Here’s the thing that he he’s ignoring, though. According to a poll on Politico, 52 percent of those polled are opposed to it, and 45 percent state that they are less likely to vote for legislators who support it. Granted, 80 percent of Republicans support it, but the overall numbers are still considerable. Which means that any Senator who chooses to side with Trump is putting his own future in jeopardy. Not to mention the fact that it’s about more than just an emergency. If this declaration is allowed to stand, it lays groundwork for any president, including a future Democratic one, to shove Congress aside and take charge of the country’s purse strings, which is the total opposite of how the Constitution is supposed to work. Are the Senators really comfortable with turning over their power and influence to the Executive branch?

2).

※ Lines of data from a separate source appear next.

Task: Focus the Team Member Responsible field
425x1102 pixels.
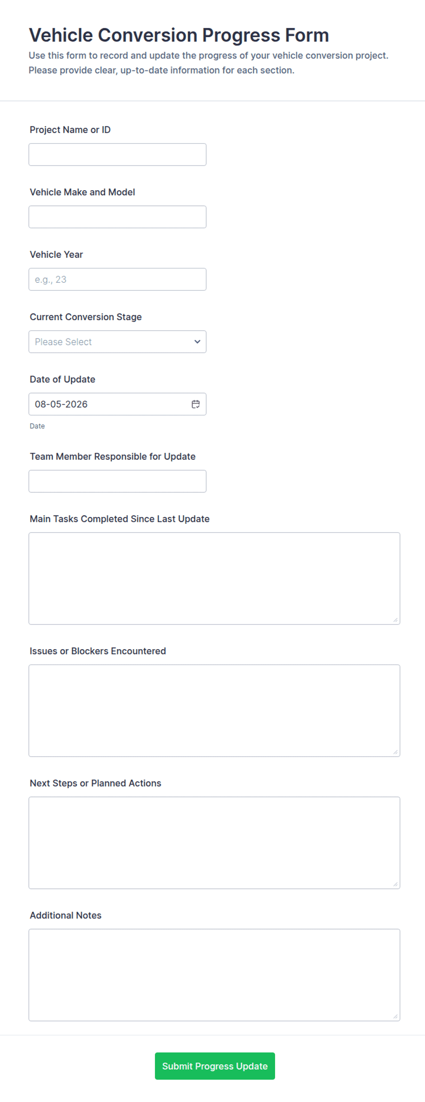Action: coord(117,481)
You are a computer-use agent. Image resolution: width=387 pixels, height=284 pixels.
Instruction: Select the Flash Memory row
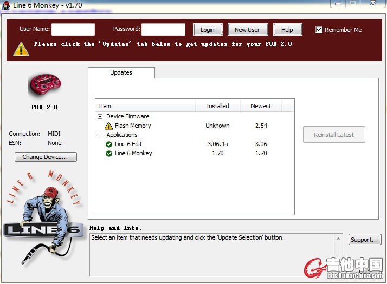click(x=133, y=126)
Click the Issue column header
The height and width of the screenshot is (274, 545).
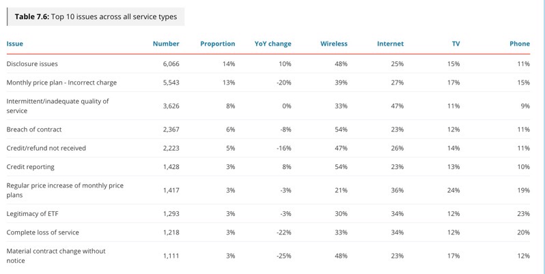coord(15,44)
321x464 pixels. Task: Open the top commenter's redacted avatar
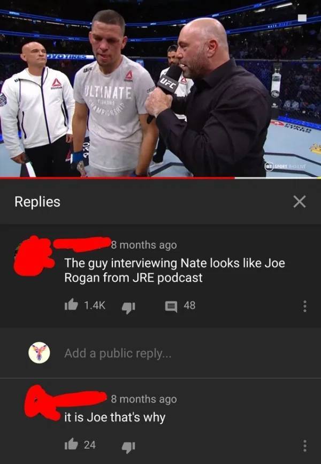coord(33,256)
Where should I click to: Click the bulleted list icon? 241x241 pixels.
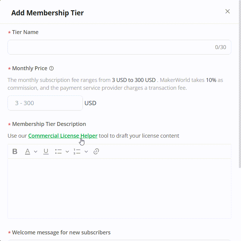(x=58, y=152)
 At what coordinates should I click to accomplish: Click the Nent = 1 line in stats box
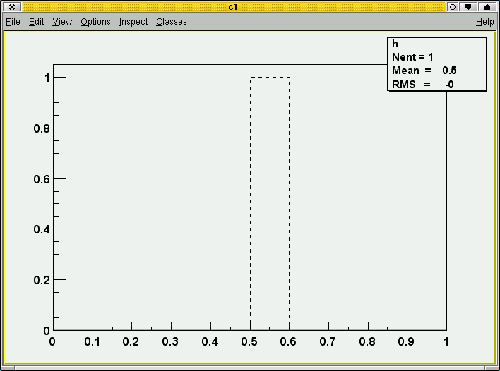click(x=412, y=57)
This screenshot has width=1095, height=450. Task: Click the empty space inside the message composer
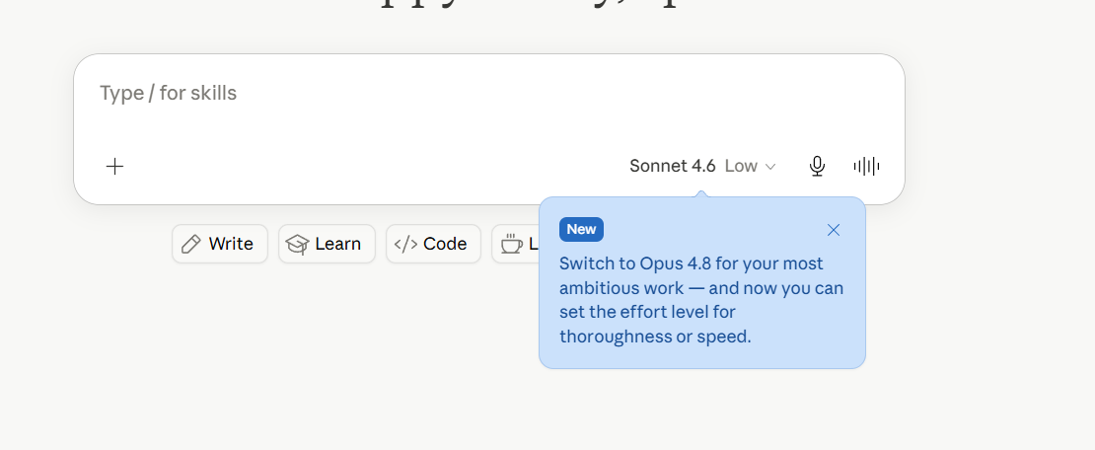tap(489, 125)
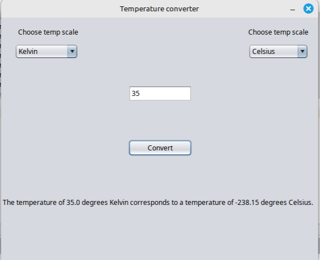This screenshot has height=260, width=320.
Task: Click the window title 'Temperature converter'
Action: tap(159, 9)
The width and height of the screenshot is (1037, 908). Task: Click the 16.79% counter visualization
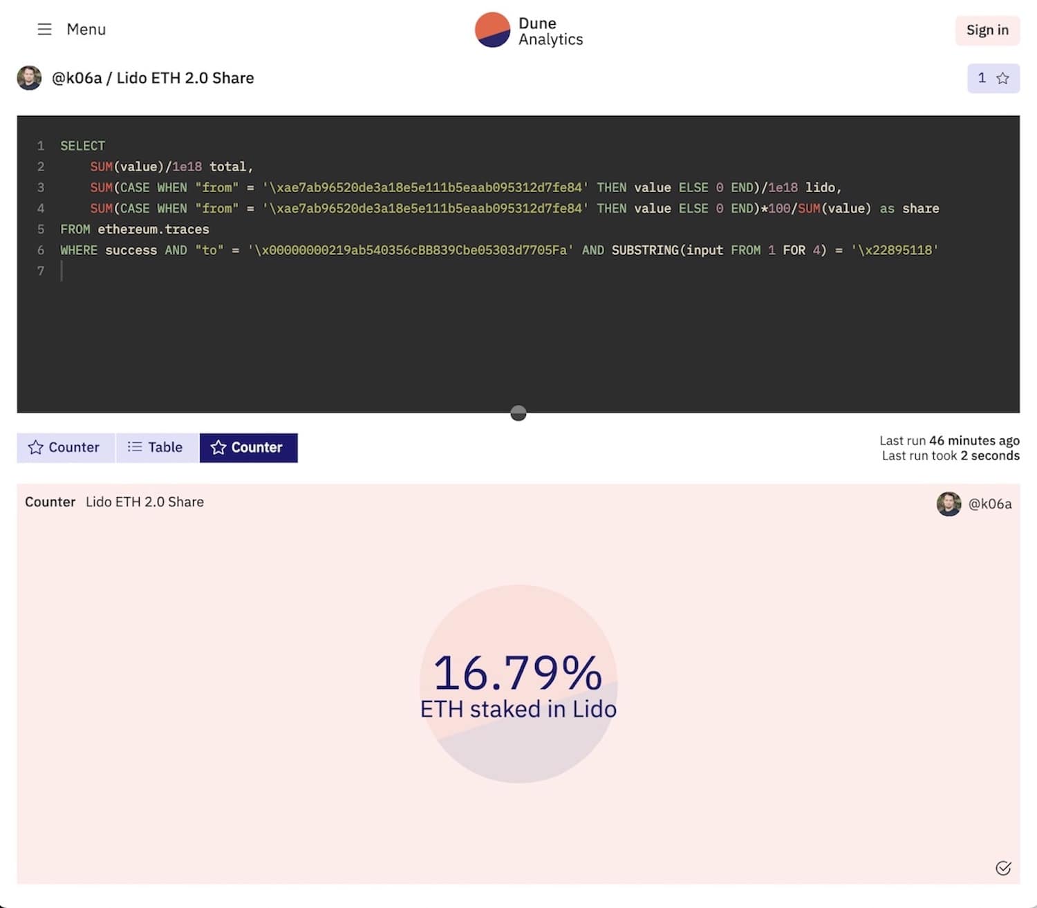coord(519,684)

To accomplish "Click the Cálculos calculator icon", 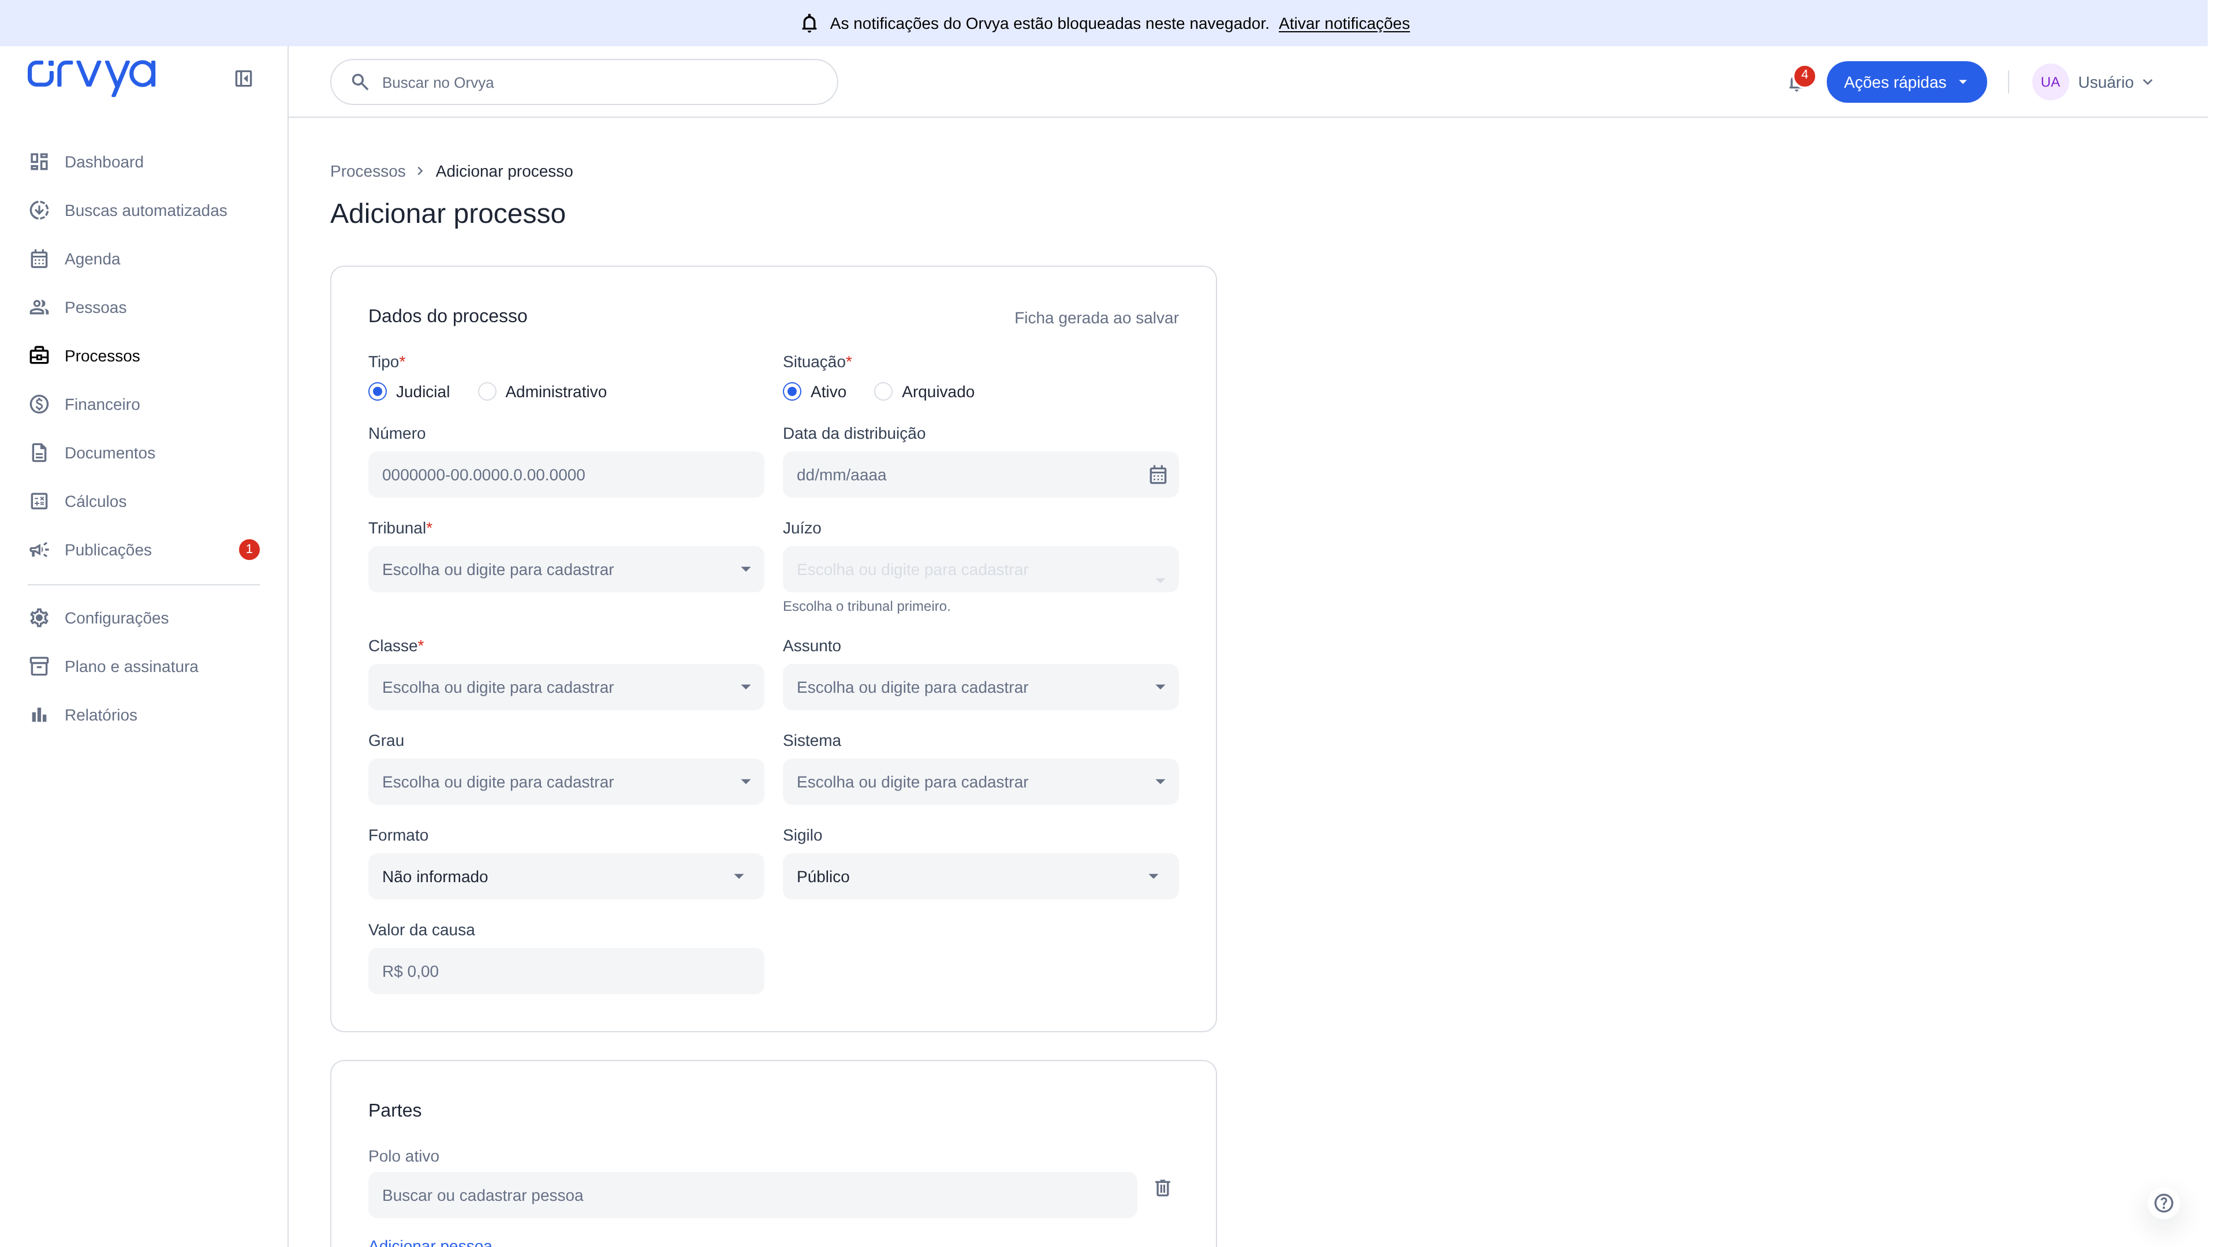I will (40, 502).
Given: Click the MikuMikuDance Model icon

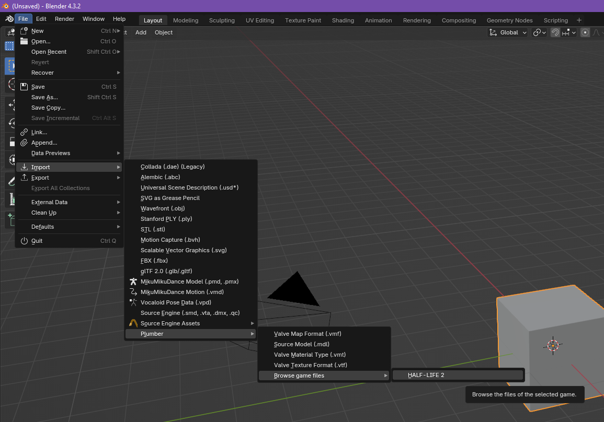Looking at the screenshot, I should [133, 282].
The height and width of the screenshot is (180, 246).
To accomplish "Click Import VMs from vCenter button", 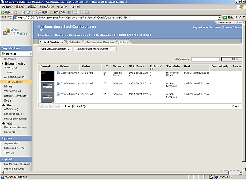I will coord(95,49).
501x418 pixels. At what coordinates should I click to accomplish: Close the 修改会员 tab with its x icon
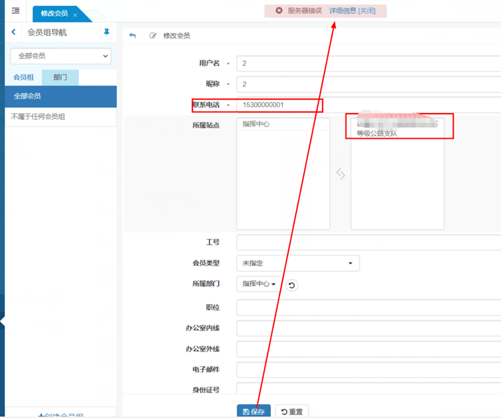pyautogui.click(x=75, y=15)
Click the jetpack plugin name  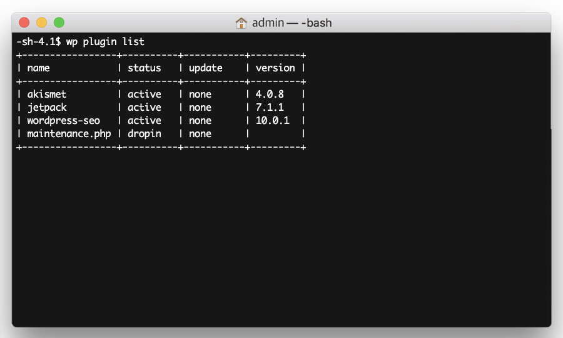(x=47, y=108)
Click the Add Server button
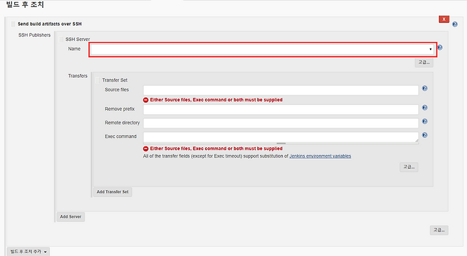This screenshot has height=256, width=467. 71,216
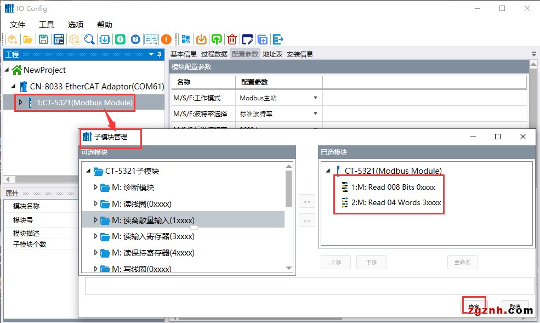Click the orange exclamation warning icon
This screenshot has width=540, height=323.
pos(166,39)
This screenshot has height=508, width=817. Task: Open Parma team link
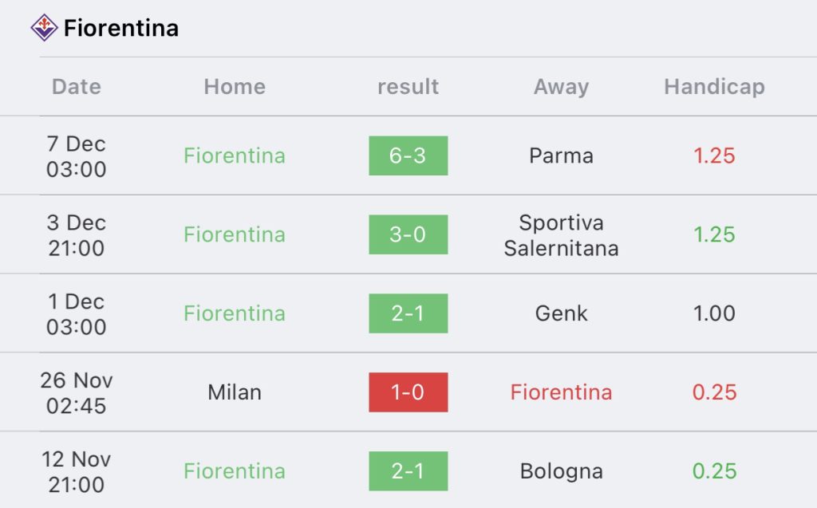point(561,156)
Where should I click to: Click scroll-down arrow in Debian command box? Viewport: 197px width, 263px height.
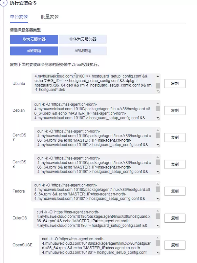(x=158, y=118)
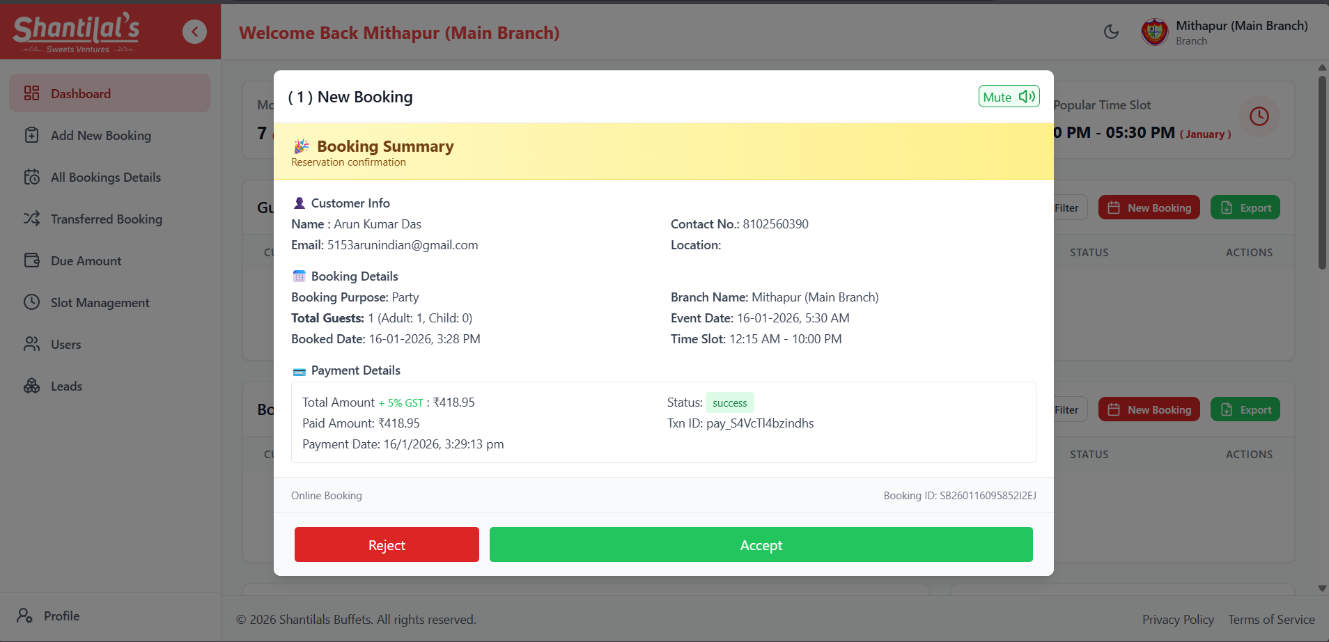The image size is (1329, 642).
Task: Toggle dark mode with the moon icon
Action: pos(1111,31)
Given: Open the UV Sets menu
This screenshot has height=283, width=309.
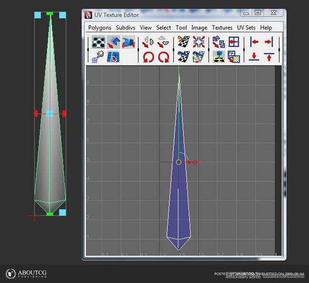Looking at the screenshot, I should click(x=246, y=28).
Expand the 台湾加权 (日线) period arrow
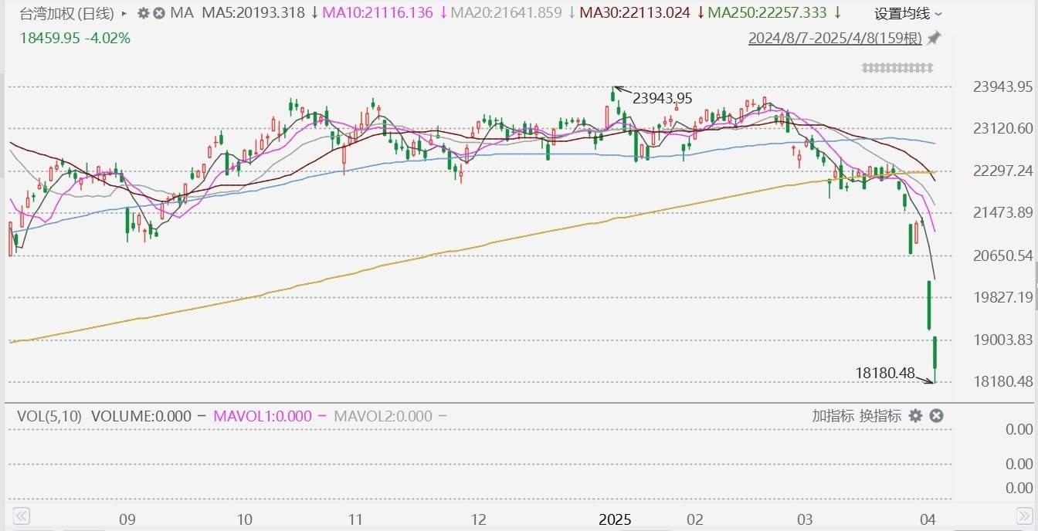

How tough are you?. In an interview with one of the few media outlets that Trump trusts–Breitbart–he stated, “I can tell you I have the support of the police, the support of the military, the support of the Bikers for Trump – I have the tough people, but they don’t play it tough — until they go to a certain point, and then it would be very bad, very bad.”

What the hëll is that supposed to mean?

There would seem to be only one reasonable interpretation: People screw with Trump at their physical peril. Try to mess with him, try to piss him off, and he’ll send in the police to arrest you, the military to shoot you, and bikers to beat you up and burn down your house. This guy, whose wife is a big believer in stopping bullies, basically just threatened everyone who dislikes him with physical violence and retribution.

Not too hard to believe that he regularly adopts the phrasing and verbiage of criminal mob bosses, is it.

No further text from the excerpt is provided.